### Screenshot grounding data

**********

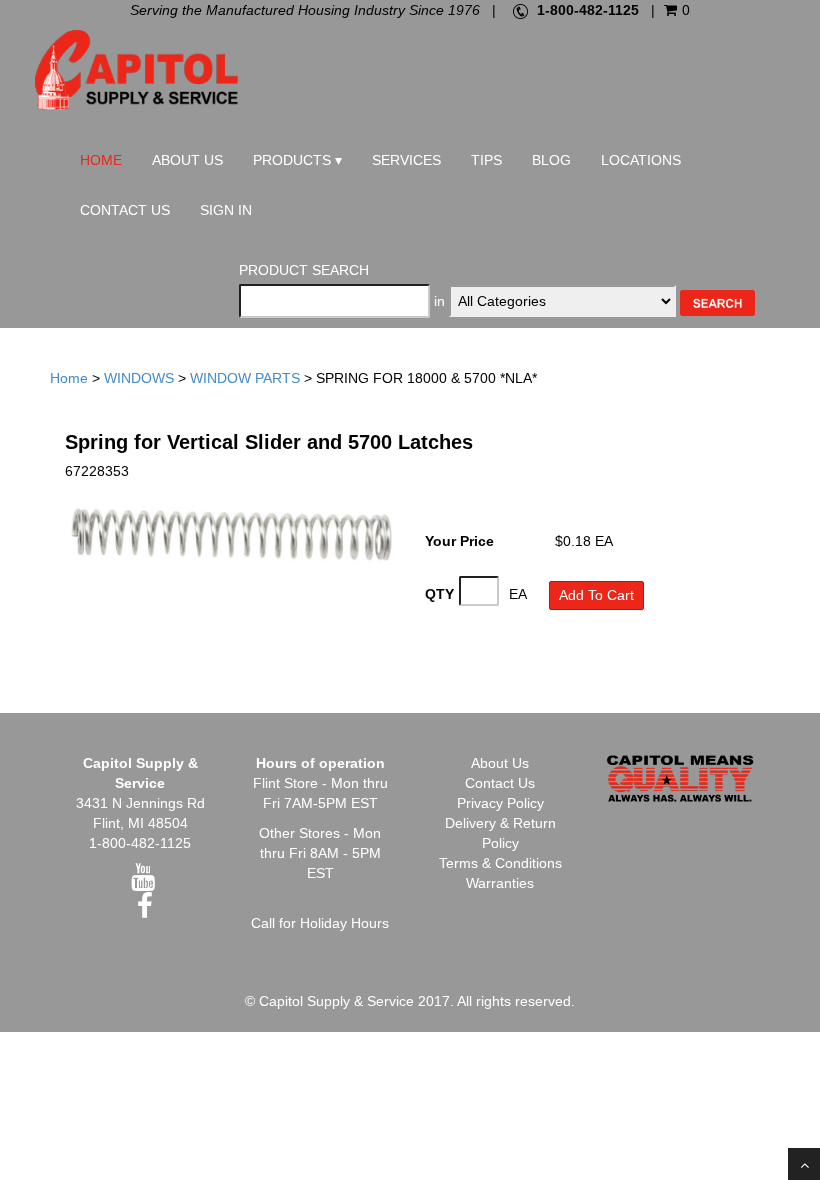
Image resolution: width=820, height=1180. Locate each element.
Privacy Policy (500, 803)
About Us (187, 160)
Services (406, 160)
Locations (641, 160)
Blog (551, 160)
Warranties (500, 883)
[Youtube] (143, 882)
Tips (486, 160)
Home (101, 160)
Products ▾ (297, 160)
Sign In (226, 210)
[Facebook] (145, 911)
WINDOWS (139, 378)
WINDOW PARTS (245, 378)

**********

### EXERCISE GOAL
From the line containing "Services (406, 160)" through the last line of the entries above, print every line exactly, including both ends, and nothing else.

### SOLUTION TO THIS PROBLEM
Services (406, 160)
Locations (641, 160)
Blog (551, 160)
Warranties (500, 883)
[Youtube] (143, 882)
Tips (486, 160)
Home (101, 160)
Products ▾ (297, 160)
Sign In (226, 210)
[Facebook] (145, 911)
WINDOWS (139, 378)
WINDOW PARTS (245, 378)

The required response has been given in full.